→ Required work
Exclude the pictures, then repeat exactly each line from the one containing "This screenshot has width=1362, height=749." to the final line of the records that follow.

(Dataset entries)
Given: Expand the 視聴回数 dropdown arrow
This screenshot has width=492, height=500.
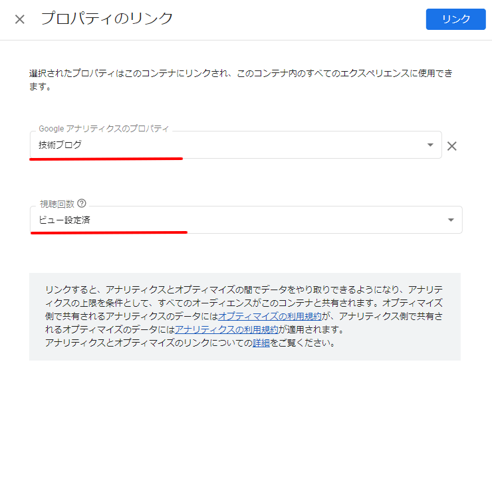Looking at the screenshot, I should click(x=451, y=220).
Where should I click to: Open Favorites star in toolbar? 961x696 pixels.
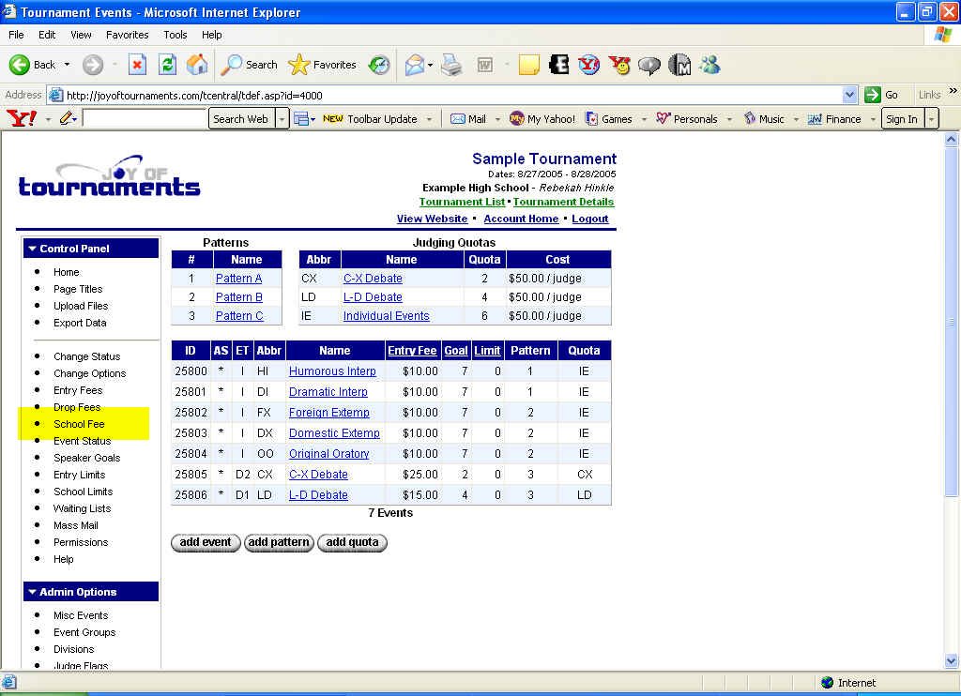coord(322,65)
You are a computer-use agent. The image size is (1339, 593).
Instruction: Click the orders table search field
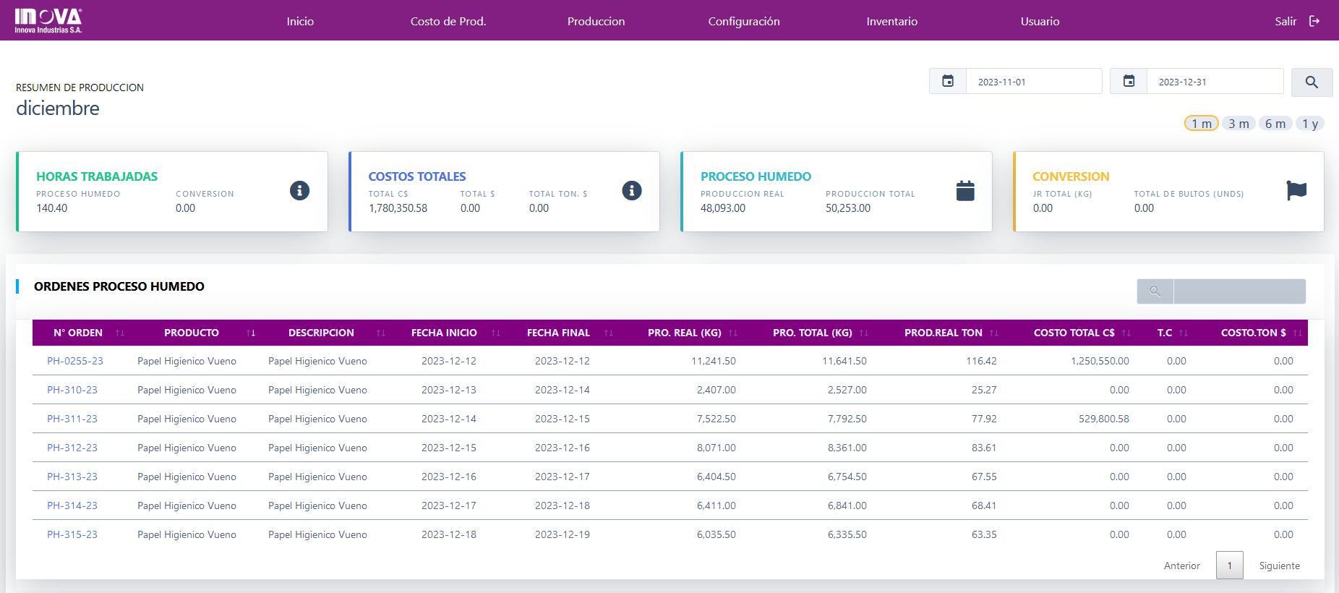[1239, 291]
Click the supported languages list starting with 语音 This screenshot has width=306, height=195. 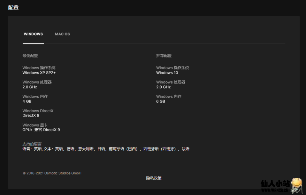click(106, 149)
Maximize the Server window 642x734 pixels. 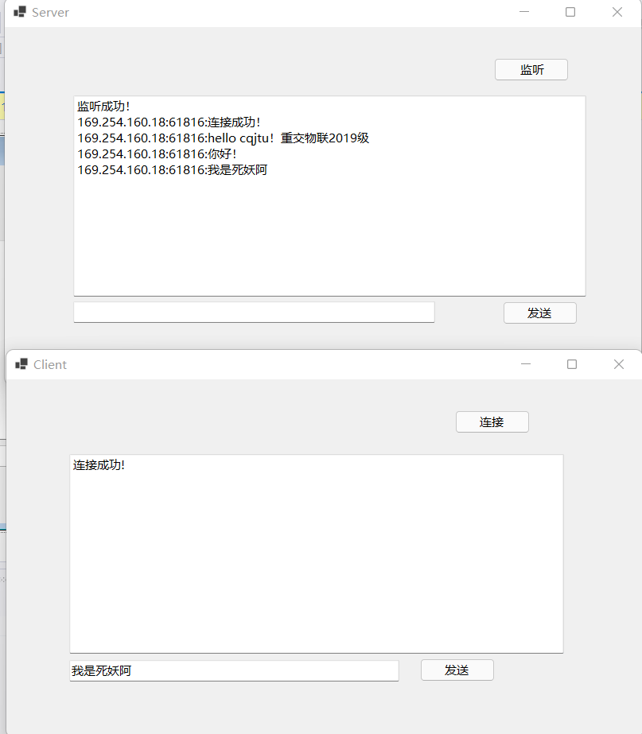point(570,12)
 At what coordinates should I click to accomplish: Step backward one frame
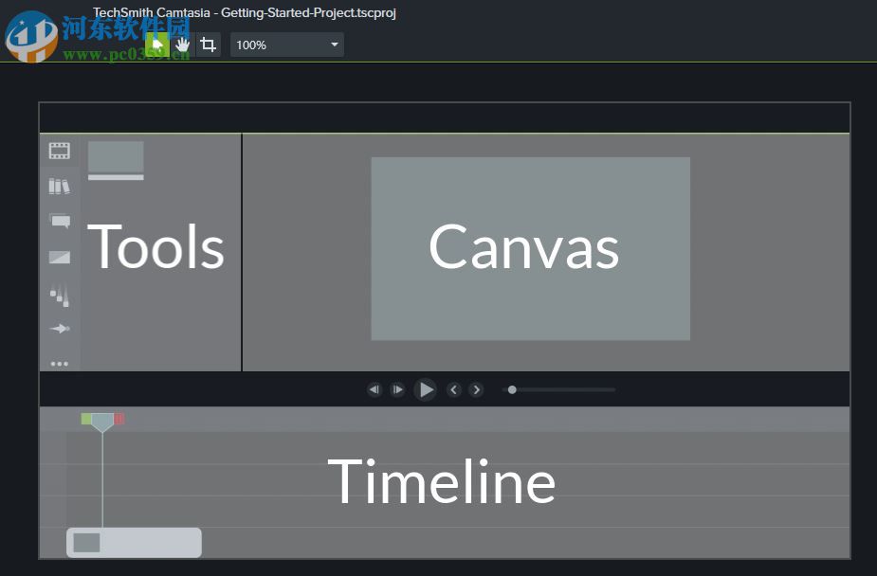pyautogui.click(x=374, y=389)
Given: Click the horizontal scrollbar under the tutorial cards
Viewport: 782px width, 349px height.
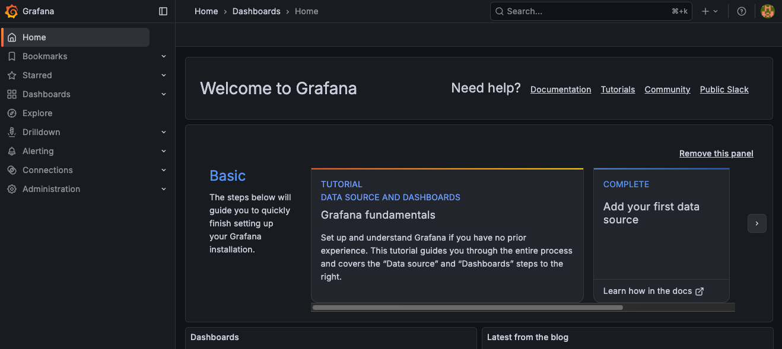Looking at the screenshot, I should tap(466, 307).
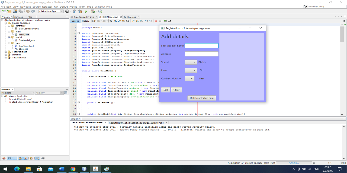The width and height of the screenshot is (347, 173).
Task: Toggle Highlight Search in the editor toolbar
Action: tap(124, 21)
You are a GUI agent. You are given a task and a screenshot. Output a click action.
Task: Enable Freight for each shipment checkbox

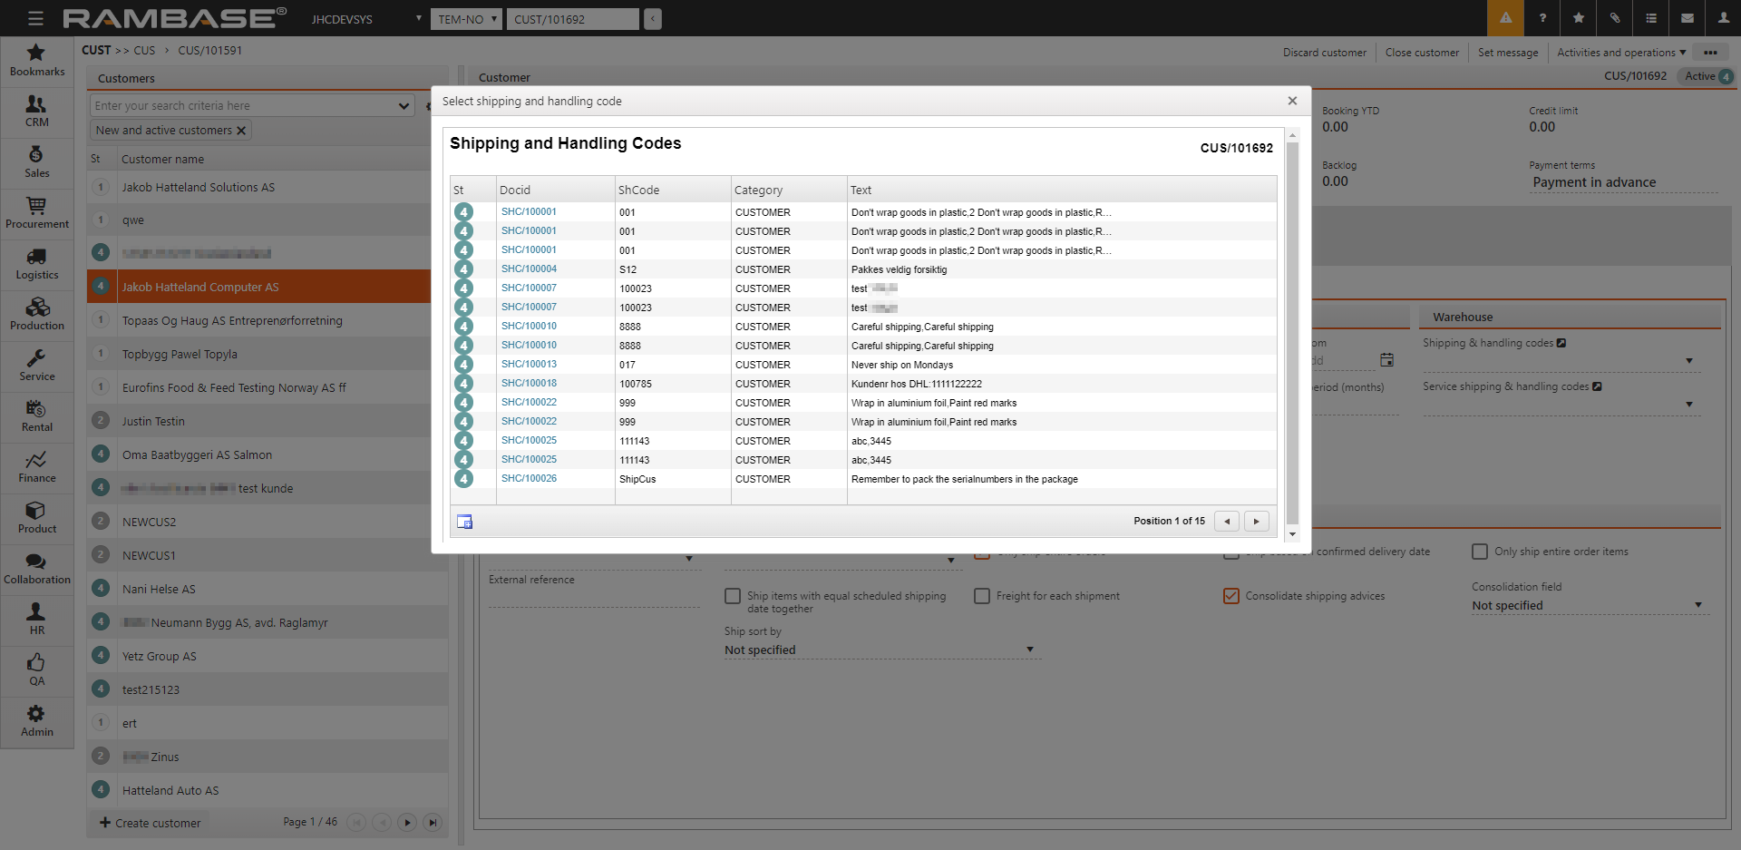pyautogui.click(x=982, y=596)
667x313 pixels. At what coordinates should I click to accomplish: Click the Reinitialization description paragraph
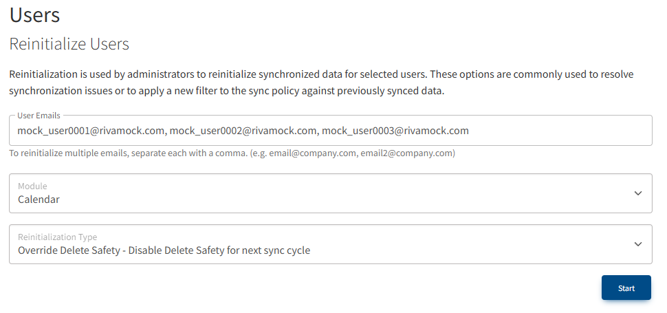coord(321,74)
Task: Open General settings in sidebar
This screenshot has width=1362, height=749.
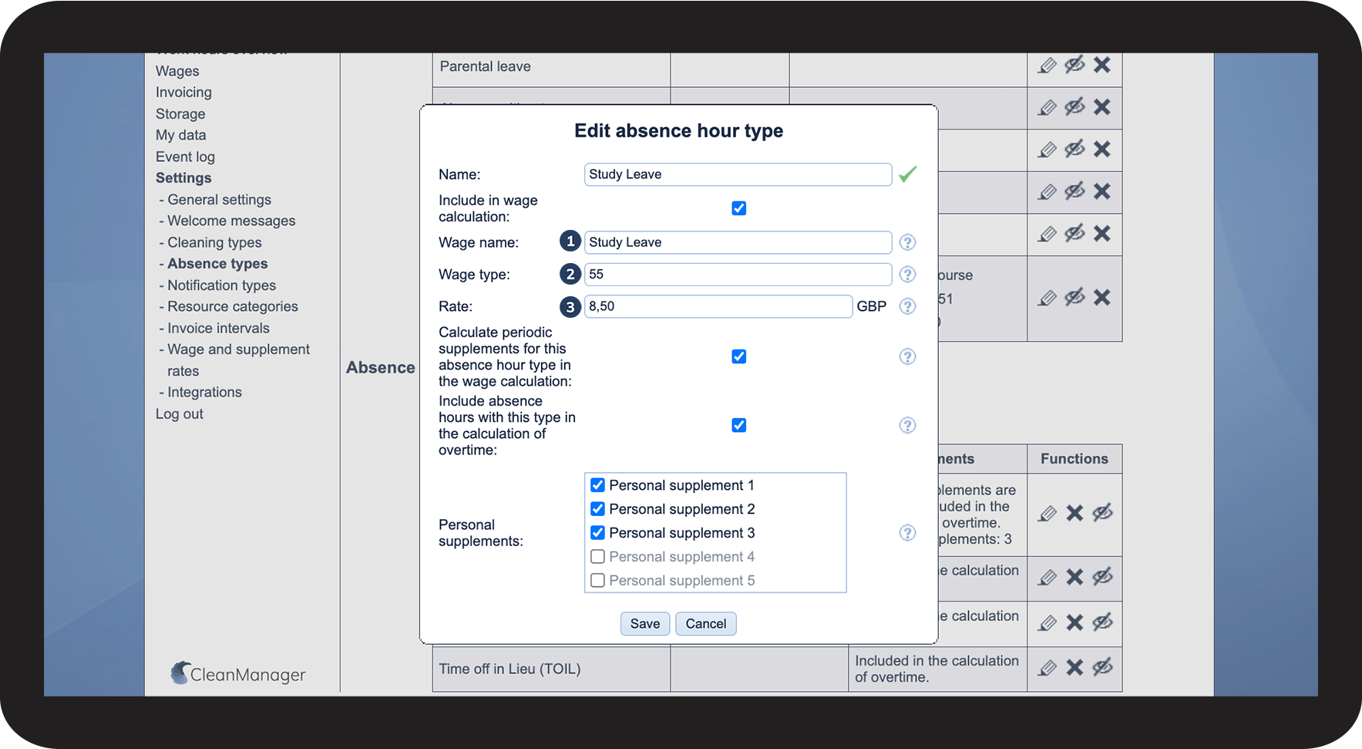Action: pyautogui.click(x=219, y=200)
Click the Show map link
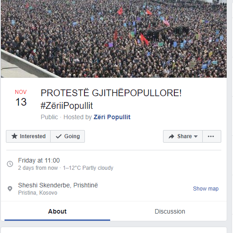Screen dimensions: 233x233 click(205, 189)
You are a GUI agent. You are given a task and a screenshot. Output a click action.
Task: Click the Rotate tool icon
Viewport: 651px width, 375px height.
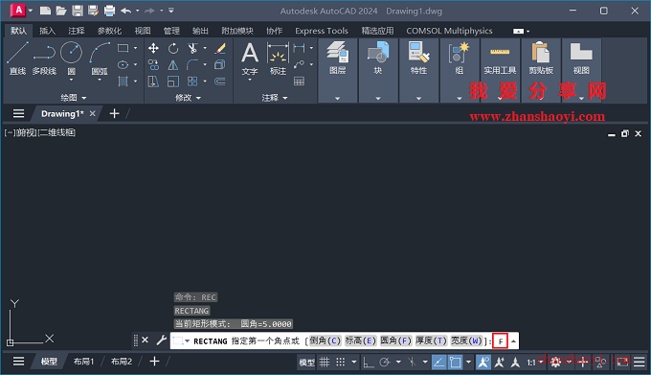(173, 48)
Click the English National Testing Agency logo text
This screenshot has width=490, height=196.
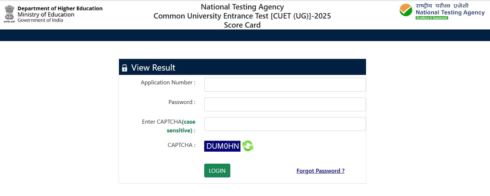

→ Output for this task
This screenshot has width=1362, height=749.
Action: pyautogui.click(x=219, y=200)
Click the Show map link
Screen dimensions: 233x233 click(205, 189)
You are a GUI agent. You are given a task and a screenshot. Output a click action.
Task: Click the Rotate tool icon
Viewport: 651px width, 375px height.
(173, 48)
Click the English National Testing Agency logo text
This screenshot has width=490, height=196.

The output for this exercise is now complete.